To investigate the mechanistic details of GRP78-dependent autophagy, we investigated markers of autophagy and apoptosis. TMZ treatment resulted in a significant increase in the LC3II/LC3I ratio in the siCTRL cells. In contrast, there was no TMZ-associated increase in the LC3B-I/LC3B-II ratio in cells transfected with siGRP78 in either cell line. We found that GRP78 knockdown diminished the ability of TMZ and the TMZ plus CQ combination to convert LC3B-I to LC3B-II, especially in the Mel MTP cells. Moreover, in the GRP78-transfected cells, another autophagy marker, p62, which is involved in trafficking cargo to lysosomes, was not degraded in autolysosomes compared to the siCTRL cells. Notably, in the Mel IL cell line, Beclin 1 expression was mitigated in GRP78-transfected cells but was upregulated in Mel MTP cells. Thus, GRP78 plays a significant role in TMZ-dependent autophagy (Fig. 6).

Next, we analyzed the expression of apoptosis markers caspase-7 and cleaved PARP in melanoma cell lines by western blotting. In the single treatment, TMZ increased the levels of apoptosis markers caspase-7 and cleaved PARP in both cell lines. However, there was a slight increase in caspase-7 and cleaved PARP activation under combined TMZ and CQ treatment compared to TMZ alone. Silencing of GRP78 also led to induction of caspase-7 and caused enhanced cleavage of PARP under the TMZ and CQ combined treatment in Mel MTP cells compared to control cells, but there were no differences between Mel IL and Mel Z cells (Fig. 6). Thus, we suggest that the combined effect of TMZ and CQ was mediated by increased apoptosis.

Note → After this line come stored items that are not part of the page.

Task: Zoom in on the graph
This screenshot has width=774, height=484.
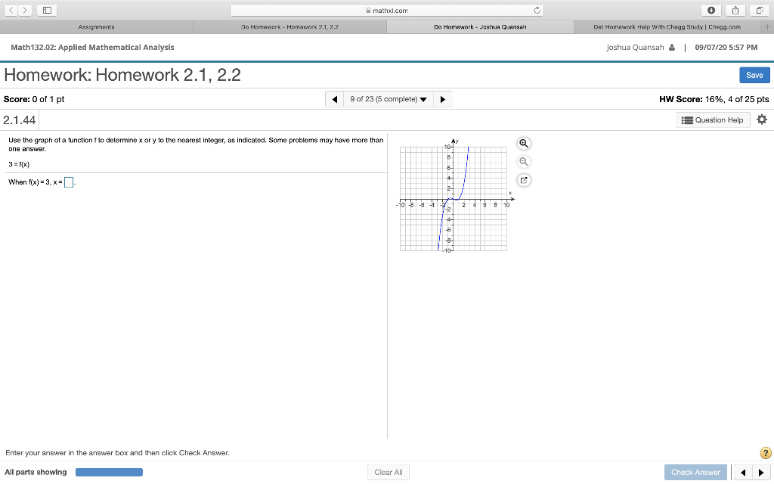Action: pyautogui.click(x=524, y=143)
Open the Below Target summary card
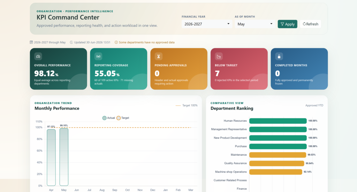The width and height of the screenshot is (357, 192). point(239,69)
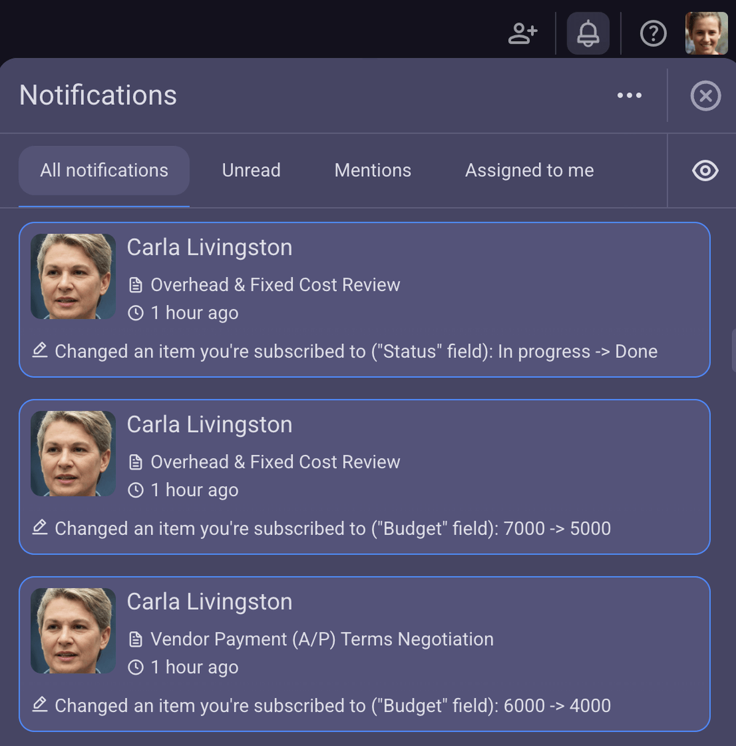Open the help question mark icon

pyautogui.click(x=653, y=34)
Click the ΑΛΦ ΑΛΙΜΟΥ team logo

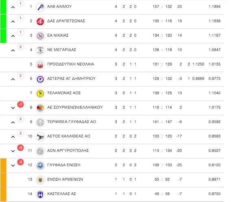pyautogui.click(x=40, y=7)
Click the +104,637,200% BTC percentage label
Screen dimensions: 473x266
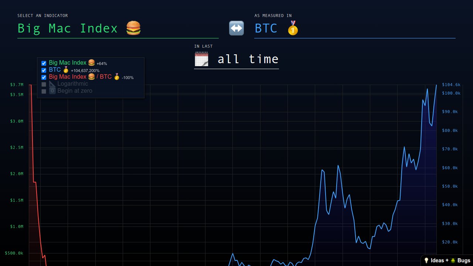click(85, 71)
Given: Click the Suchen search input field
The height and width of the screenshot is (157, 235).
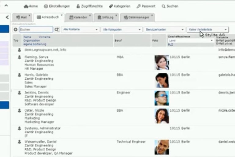Looking at the screenshot, I should [x=36, y=29].
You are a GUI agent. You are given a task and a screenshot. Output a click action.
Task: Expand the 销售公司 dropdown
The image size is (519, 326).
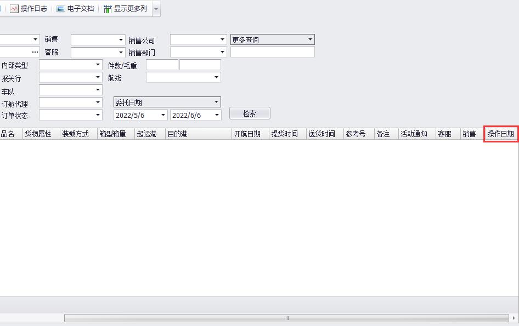pos(222,40)
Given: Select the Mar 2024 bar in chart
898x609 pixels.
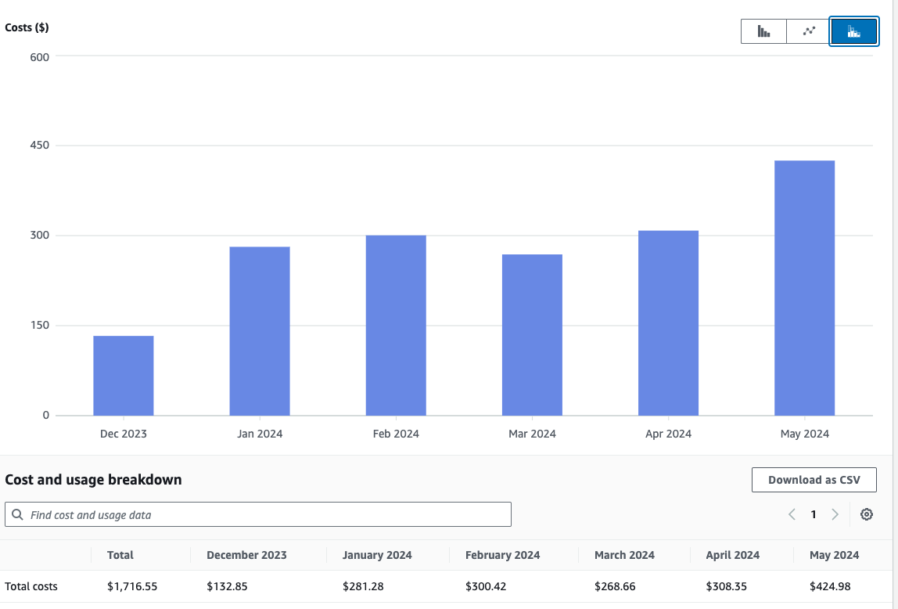Looking at the screenshot, I should pos(532,335).
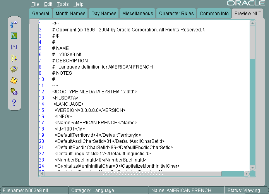Image resolution: width=269 pixels, height=194 pixels.
Task: Switch to the General tab
Action: pos(40,14)
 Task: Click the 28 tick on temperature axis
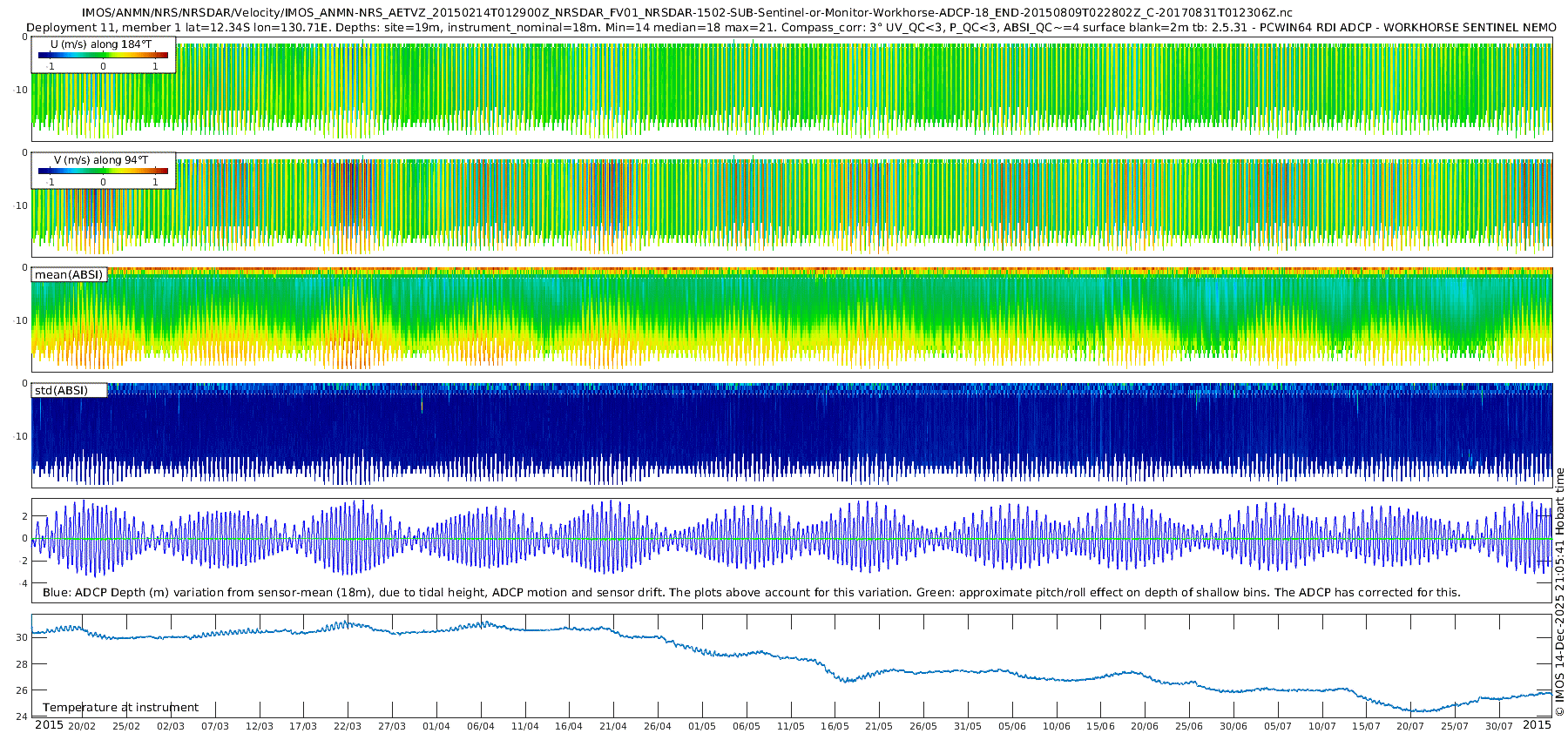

To ensure that TMZ induced autophagy and did not block clearance of autolysosomes, cells were transfected with tandem Premo^® RFP-GFP-LC3 and Premo RFP-p62 sensors (Thermo Fisher Scientific, Inc.), as described in the Materials and methods section. Cells were treated with 100 µM TMZ, and 20 µM CQ for 24 h and the control cells were treated with equal amounts of DMSO. In the absence of any treatment, the distribution of green fluorescence was diffuse. Treatment with TMZ increased the number of autophagosomes and increased autophagic flux, driven by functional fusion with the lysosome due to the recruitment of GFP-LC3 in autophagy. TMZ combined with CQ enhanced the number of autophagic vacuoles over individual treatment and produced yellow puncta, reflecting lysosomal impairment, as well as distal autophagy blockade producing persistence of green and red fluorescence (31). Under TMZ treatment, p62 puncta were decreased, and blockade of autophagy led to an accumulation of p62-positive vesicles. When Mel Z cells were transfected with GRP78-siRNA for 24 h prior to drug treatment, we detected impaired autophagic flux, and a smaller amount of p62-positive cells and combined therapy had no effect (Fig. 7). The same effect was observed in GRP78-transfected Mel IL and Mel MTP cell lines after 24 h of treatment with TMZ or TMZ plus CQ (data not shown).